### To do
Replace "Find the location of" with "Identify the position of" in the records from the line with "Locate an element" to the line with "I want to click on the 'Image", and reproduce those lines with nothing else altered.

### Stored dataset items
┄┄┄┄┄┄┄┄┄┄
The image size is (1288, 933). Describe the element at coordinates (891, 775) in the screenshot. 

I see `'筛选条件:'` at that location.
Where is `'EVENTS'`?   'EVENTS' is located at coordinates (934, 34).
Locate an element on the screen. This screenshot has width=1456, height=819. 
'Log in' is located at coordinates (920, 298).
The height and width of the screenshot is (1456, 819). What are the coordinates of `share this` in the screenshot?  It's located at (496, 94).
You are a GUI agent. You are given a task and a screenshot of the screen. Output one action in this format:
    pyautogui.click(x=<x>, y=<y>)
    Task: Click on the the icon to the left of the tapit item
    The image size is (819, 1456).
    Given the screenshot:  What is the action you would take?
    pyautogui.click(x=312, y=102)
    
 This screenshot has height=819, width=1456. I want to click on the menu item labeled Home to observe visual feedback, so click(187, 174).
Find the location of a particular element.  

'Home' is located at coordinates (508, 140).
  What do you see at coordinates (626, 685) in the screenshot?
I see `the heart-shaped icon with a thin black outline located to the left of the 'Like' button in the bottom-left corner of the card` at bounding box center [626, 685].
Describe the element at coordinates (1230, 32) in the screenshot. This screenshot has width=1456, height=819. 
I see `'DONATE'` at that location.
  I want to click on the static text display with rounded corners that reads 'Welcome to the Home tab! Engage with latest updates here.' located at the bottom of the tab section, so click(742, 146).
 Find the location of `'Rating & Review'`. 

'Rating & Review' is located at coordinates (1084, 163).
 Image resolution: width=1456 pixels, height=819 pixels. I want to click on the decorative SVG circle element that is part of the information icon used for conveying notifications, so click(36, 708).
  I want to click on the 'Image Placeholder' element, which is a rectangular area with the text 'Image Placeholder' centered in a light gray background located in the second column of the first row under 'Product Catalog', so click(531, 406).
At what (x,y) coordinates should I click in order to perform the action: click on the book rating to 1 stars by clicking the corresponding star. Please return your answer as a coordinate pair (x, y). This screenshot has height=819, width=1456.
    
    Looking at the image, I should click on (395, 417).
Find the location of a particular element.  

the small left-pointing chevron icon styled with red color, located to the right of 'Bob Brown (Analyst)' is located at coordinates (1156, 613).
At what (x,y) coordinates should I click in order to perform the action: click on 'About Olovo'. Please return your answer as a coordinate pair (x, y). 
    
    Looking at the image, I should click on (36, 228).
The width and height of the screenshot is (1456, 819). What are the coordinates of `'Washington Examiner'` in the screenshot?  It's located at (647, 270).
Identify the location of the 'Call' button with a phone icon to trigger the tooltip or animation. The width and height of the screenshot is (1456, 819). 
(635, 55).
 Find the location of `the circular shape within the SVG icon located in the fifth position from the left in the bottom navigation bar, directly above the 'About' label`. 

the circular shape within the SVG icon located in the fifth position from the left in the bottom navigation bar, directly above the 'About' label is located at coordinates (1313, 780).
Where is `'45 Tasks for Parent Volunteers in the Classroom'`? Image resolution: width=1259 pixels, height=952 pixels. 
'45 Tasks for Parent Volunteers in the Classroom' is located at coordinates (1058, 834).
┄┄┄┄┄┄┄┄┄┄
### Correct result
Locate an element on the screen. This screenshot has width=1456, height=819. 
'Log in' is located at coordinates (920, 298).
The height and width of the screenshot is (1456, 819). What are the coordinates of `share this` in the screenshot?  It's located at (496, 94).
You are a GUI agent. You are given a task and a screenshot of the screen. Output one action in this format:
    pyautogui.click(x=<x>, y=<y>)
    Task: Click on the the icon to the left of the tapit item
    The image size is (819, 1456).
    Given the screenshot:  What is the action you would take?
    pyautogui.click(x=312, y=102)
    
 This screenshot has height=819, width=1456. I want to click on the menu item labeled Home to observe visual feedback, so click(187, 174).
Identify the position of a particular element.  

'Home' is located at coordinates (508, 140).
  What do you see at coordinates (626, 685) in the screenshot?
I see `the heart-shaped icon with a thin black outline located to the left of the 'Like' button in the bottom-left corner of the card` at bounding box center [626, 685].
Describe the element at coordinates (1230, 32) in the screenshot. This screenshot has width=1456, height=819. 
I see `'DONATE'` at that location.
  I want to click on the static text display with rounded corners that reads 'Welcome to the Home tab! Engage with latest updates here.' located at the bottom of the tab section, so click(742, 146).
 Identify the position of `'Rating & Review'`. 

'Rating & Review' is located at coordinates (1084, 163).
 Image resolution: width=1456 pixels, height=819 pixels. I want to click on the decorative SVG circle element that is part of the information icon used for conveying notifications, so click(36, 708).
  I want to click on the 'Image Placeholder' element, which is a rectangular area with the text 'Image Placeholder' centered in a light gray background located in the second column of the first row under 'Product Catalog', so click(531, 406).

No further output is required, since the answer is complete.